Nowadays, these concerns seem to have faded into the background, as SSDs can handle unordered transfers effectively (though not without issues). Moreover, the use of Parallel File Systems (PFS), essentially a collection of HDDs/SSDs with high network transfer rates, seems to mitigate these concerns. Simulations in such environments tend to be simpler. However, in practice, how we schedule or send I/O requests to the PFS still holds importance.
Nevertheless, we must tread transfers carefully. In the initial stages of ADMIRE, inside the I/O Scheduler, we have agents tasked with transferring data to and from the PFS. We refer to them as “cargo,” which swiftly transmits information to the PFS (or receives it).
Enabling this service doesn’t eliminate interferences. If we have n cargo instances, we’ll have n sources of interference in the network and on the disk, decreasing I/O bandwidth and increasing latency. However, transitioning from unordered and uncontrolled transfers to the PFS to large, ordered data movements helps mitigate these issues.
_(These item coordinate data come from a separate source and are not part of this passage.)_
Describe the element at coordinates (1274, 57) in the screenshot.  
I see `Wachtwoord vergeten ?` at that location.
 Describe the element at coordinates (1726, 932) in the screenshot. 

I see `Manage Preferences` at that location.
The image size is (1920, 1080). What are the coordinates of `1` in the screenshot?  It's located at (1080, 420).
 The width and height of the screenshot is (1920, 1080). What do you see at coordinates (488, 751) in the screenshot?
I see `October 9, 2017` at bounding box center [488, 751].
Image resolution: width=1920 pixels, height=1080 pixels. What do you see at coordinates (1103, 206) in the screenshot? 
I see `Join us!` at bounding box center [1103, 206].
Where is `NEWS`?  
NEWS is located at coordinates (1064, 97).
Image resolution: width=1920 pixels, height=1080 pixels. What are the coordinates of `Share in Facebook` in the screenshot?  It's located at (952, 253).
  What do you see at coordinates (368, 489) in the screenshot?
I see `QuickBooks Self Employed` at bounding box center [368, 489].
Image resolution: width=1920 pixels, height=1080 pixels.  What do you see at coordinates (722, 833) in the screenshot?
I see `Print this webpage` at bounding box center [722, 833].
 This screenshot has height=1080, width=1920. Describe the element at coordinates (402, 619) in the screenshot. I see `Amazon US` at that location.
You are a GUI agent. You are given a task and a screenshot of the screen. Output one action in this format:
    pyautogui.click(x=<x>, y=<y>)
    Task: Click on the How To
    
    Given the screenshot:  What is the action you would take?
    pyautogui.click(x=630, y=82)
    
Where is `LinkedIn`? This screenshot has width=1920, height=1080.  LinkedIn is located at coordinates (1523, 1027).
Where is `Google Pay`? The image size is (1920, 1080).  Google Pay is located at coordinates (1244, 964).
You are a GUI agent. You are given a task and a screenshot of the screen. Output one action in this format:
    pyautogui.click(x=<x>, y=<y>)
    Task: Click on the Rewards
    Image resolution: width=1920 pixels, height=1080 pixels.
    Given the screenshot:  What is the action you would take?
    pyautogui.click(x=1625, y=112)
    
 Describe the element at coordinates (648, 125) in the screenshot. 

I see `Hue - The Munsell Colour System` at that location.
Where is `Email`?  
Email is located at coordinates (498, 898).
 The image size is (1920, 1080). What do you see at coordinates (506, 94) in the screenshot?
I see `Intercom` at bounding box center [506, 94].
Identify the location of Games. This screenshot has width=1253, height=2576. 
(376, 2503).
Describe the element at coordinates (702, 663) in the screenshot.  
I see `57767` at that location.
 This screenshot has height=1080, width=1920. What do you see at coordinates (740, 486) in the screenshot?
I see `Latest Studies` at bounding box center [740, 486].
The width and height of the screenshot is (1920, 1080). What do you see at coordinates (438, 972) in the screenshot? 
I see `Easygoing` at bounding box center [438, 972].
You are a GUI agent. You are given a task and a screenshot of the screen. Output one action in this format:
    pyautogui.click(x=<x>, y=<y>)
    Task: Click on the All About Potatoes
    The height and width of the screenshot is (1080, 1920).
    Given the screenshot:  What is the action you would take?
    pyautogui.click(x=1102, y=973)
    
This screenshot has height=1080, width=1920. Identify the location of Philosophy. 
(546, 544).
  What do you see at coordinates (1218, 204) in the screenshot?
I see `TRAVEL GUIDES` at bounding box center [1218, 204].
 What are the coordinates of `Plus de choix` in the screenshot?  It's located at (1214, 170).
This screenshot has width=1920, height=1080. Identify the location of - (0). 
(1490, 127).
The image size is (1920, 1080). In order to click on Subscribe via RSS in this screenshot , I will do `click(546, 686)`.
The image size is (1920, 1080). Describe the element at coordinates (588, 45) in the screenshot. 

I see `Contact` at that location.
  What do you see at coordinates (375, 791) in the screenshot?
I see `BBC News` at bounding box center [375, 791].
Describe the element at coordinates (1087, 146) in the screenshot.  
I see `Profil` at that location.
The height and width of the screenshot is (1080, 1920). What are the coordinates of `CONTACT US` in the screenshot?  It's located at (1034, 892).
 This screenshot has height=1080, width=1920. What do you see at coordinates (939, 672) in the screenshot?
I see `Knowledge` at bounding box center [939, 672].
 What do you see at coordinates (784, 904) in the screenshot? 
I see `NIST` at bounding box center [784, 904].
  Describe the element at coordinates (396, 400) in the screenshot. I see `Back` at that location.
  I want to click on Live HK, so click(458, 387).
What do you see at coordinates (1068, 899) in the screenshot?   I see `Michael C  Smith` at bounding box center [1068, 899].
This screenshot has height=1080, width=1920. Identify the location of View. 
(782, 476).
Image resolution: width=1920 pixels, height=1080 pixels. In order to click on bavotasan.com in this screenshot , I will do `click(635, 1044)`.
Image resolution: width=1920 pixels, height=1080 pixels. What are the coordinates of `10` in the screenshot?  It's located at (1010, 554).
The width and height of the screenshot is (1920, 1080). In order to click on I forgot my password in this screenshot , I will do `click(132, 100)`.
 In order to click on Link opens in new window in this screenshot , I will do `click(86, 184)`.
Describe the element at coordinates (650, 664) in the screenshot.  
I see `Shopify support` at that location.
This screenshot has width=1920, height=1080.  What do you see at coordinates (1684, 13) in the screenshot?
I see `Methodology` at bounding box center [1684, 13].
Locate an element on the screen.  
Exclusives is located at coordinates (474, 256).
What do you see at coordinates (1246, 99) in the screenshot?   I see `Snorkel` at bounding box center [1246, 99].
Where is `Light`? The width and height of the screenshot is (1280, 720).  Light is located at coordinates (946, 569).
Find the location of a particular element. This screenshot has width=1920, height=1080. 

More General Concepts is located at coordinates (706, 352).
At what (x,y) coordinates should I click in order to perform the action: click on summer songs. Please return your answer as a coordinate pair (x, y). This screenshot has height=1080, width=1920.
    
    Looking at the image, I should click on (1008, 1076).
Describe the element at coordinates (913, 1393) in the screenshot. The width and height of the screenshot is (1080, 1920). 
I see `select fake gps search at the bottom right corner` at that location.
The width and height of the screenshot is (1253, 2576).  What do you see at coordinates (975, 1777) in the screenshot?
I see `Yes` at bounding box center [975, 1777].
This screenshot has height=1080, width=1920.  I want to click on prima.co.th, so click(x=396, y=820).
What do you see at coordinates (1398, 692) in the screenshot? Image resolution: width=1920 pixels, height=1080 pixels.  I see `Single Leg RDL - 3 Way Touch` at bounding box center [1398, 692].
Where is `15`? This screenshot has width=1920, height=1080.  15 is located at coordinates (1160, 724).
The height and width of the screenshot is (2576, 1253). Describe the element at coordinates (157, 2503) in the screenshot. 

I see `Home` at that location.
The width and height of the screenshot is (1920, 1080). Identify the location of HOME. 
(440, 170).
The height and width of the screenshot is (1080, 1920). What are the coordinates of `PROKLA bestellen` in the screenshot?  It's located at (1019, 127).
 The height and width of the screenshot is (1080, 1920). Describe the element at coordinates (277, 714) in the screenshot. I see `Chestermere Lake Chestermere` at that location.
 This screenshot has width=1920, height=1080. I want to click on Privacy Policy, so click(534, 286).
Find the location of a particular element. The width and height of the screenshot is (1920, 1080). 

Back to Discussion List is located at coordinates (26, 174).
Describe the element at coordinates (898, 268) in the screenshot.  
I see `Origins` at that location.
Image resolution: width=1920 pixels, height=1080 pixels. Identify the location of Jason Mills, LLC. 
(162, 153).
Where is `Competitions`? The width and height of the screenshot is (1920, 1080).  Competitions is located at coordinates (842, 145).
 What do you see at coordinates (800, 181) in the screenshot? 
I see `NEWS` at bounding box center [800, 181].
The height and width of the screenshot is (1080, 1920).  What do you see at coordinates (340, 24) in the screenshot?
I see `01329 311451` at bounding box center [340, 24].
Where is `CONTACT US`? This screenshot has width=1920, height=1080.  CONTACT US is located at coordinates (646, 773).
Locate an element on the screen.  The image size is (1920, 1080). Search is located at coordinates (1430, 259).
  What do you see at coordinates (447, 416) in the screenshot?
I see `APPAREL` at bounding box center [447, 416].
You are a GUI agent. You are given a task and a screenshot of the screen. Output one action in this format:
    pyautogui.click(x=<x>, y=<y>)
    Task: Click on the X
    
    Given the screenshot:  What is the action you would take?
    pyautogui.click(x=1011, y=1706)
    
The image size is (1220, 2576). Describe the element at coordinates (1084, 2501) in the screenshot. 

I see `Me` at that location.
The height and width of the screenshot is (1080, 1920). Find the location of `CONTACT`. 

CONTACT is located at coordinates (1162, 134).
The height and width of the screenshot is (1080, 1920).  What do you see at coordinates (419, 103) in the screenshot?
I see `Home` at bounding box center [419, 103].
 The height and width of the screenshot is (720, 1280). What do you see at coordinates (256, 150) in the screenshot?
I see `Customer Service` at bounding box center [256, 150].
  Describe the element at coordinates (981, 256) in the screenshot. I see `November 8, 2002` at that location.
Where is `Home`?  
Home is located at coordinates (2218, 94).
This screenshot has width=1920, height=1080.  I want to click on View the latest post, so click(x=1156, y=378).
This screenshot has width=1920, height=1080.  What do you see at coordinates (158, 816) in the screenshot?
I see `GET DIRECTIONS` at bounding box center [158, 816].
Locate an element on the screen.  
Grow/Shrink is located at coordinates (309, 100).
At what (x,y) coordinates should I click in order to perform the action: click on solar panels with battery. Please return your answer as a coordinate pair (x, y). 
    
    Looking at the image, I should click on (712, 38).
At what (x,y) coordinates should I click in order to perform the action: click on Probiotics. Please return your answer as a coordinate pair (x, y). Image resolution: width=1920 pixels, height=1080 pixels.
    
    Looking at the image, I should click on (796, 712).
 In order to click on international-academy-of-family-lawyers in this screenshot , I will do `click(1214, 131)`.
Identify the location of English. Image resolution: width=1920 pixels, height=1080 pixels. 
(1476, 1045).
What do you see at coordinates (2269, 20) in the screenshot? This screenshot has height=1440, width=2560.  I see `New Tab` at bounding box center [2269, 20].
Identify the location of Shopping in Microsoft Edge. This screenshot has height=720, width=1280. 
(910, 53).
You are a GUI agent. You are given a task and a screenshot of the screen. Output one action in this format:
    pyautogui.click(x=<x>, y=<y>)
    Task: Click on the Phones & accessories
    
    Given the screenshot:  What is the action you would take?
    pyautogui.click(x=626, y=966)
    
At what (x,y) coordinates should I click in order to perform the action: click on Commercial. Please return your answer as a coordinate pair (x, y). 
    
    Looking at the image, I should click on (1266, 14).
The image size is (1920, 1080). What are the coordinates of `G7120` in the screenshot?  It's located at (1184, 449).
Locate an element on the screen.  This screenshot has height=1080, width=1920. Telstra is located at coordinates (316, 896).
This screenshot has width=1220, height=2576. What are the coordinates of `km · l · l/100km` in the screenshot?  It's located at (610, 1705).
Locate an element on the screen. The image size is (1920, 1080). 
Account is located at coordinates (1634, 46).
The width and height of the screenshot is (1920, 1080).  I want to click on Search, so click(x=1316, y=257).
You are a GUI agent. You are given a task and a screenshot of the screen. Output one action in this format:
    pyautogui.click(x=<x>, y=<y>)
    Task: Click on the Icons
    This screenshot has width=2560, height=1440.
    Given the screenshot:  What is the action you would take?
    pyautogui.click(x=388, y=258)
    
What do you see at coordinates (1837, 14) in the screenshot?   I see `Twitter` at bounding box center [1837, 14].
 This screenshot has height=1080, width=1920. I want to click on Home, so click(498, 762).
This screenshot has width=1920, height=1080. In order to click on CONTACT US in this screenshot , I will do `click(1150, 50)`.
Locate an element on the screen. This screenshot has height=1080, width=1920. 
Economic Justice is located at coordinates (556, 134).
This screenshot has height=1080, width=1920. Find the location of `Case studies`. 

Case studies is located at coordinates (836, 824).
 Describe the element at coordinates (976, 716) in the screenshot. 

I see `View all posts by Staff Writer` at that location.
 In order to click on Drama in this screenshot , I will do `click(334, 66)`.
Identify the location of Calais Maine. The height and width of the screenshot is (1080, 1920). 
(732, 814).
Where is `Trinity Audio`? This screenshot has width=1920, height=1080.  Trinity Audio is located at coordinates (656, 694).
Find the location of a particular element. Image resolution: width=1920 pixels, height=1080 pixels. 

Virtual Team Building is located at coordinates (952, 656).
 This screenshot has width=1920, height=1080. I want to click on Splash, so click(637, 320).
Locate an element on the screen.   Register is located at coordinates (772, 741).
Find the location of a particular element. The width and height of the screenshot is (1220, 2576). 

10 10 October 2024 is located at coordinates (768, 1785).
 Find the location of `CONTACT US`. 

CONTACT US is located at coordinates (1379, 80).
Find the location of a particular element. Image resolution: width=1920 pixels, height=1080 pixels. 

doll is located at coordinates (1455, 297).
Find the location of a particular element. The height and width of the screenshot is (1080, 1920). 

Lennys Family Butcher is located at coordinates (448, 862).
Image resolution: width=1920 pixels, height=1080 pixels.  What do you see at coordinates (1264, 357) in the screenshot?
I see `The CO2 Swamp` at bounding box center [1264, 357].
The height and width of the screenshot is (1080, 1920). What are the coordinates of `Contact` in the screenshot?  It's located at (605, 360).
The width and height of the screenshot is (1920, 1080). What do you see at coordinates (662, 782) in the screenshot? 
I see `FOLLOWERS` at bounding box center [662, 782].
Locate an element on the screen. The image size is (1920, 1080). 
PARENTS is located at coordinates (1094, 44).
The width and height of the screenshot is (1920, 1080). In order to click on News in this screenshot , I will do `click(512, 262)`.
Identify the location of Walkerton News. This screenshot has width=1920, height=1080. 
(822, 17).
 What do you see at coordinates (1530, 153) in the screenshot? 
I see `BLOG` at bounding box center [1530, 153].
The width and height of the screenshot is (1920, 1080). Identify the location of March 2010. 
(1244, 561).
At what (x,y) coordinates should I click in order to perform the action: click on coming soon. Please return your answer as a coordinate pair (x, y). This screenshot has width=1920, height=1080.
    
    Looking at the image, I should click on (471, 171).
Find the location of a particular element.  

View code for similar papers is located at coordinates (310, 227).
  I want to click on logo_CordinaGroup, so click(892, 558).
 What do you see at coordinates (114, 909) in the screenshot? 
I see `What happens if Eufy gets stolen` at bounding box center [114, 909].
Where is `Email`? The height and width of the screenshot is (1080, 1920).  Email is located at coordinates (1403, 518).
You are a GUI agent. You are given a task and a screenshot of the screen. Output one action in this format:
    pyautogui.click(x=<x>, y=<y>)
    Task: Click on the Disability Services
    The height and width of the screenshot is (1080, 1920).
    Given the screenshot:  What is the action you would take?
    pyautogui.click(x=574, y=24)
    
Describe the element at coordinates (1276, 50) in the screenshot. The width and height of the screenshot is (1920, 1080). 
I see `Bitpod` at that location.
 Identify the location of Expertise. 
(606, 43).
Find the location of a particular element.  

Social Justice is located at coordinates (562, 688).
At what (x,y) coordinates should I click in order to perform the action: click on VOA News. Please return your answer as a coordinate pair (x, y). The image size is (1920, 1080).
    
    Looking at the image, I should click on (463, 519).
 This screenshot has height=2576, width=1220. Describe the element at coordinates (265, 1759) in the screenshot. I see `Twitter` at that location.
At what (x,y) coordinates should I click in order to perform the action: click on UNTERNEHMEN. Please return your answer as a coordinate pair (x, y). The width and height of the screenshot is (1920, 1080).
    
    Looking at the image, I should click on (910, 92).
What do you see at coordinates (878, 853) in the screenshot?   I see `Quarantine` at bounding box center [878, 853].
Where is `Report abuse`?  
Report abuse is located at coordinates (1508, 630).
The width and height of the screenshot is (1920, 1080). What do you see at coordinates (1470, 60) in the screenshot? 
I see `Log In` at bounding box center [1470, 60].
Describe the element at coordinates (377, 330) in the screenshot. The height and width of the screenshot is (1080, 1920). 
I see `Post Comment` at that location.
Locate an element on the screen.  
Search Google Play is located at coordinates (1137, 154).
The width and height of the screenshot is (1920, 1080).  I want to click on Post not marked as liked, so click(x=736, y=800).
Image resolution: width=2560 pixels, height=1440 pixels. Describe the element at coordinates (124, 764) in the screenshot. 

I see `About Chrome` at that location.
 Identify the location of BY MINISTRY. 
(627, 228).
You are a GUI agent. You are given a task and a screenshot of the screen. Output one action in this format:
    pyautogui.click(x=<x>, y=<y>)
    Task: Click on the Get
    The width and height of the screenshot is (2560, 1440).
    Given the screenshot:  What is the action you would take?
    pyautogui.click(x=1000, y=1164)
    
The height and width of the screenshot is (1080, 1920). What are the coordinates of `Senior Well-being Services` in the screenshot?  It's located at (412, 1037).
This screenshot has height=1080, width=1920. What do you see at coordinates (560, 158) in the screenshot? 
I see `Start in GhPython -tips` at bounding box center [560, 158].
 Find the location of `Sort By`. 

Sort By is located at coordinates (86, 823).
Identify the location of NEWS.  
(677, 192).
This marks a significant improvement in this workflow stage (stage in – stage out).
Simulating this behavior is a complex task, and a pending one if we aim to develop better models to handle malleable I/O. Yet, current state-of-the-art devices pose challenges. Unlike in the HDD era, SSDs and NVMe devices are closed systems with limited accessible information, leading to inaccurate performance models. One potential solution could involve statistical models derived from real devices under various workloads. Instead of simulating disk movements or different zones, the simulator could read these models and employ a statistical approximation of the time required to process n requests concurrently.
The ADMIRE consortium devised a set of scheduling algorithms, yet there remains a vast unexplored territory. This is evident in the naive cargo Scheduler algorithm: due to SLURM’s limitations, we can only take actions on already launched cargo transfers, either slowing down or attempting to increase transfer speed, leaving the decision to initiate transfers out of our control (which could potentially be paused).
The algorithm (cargo-simple-scheduler) is created in ElastiSim (https://elastisim.github.io/). As cargo jobs are potentially malleable, we attempt to adjust the number of cores used, translating this to real implementation by ensuring fairness and regulating transfer speeds. Although we miss the opportunity to accelerate transfers using more nodes or cores, we believe this approximation is reasonable given the constraints of SLURM.
However, the PFS model inside ElastiSim lacks complexity. Interferences between workloads are virtually non-existent (beyond network pipe or PFS bandwidth usage), so we should take care when interpreting the results. Nevertheless, the I/O scheduler, ADMIRE infrastructure and cargo strive to minimize these interferences. In this context, we can anticipate improved results, on overloaded scenarios, using cargo and organizing transfers compared to scenarios without cargo.
This sets the stage for future endeavors, where a more detailed PFS simulation could facilitate to build better algorithms.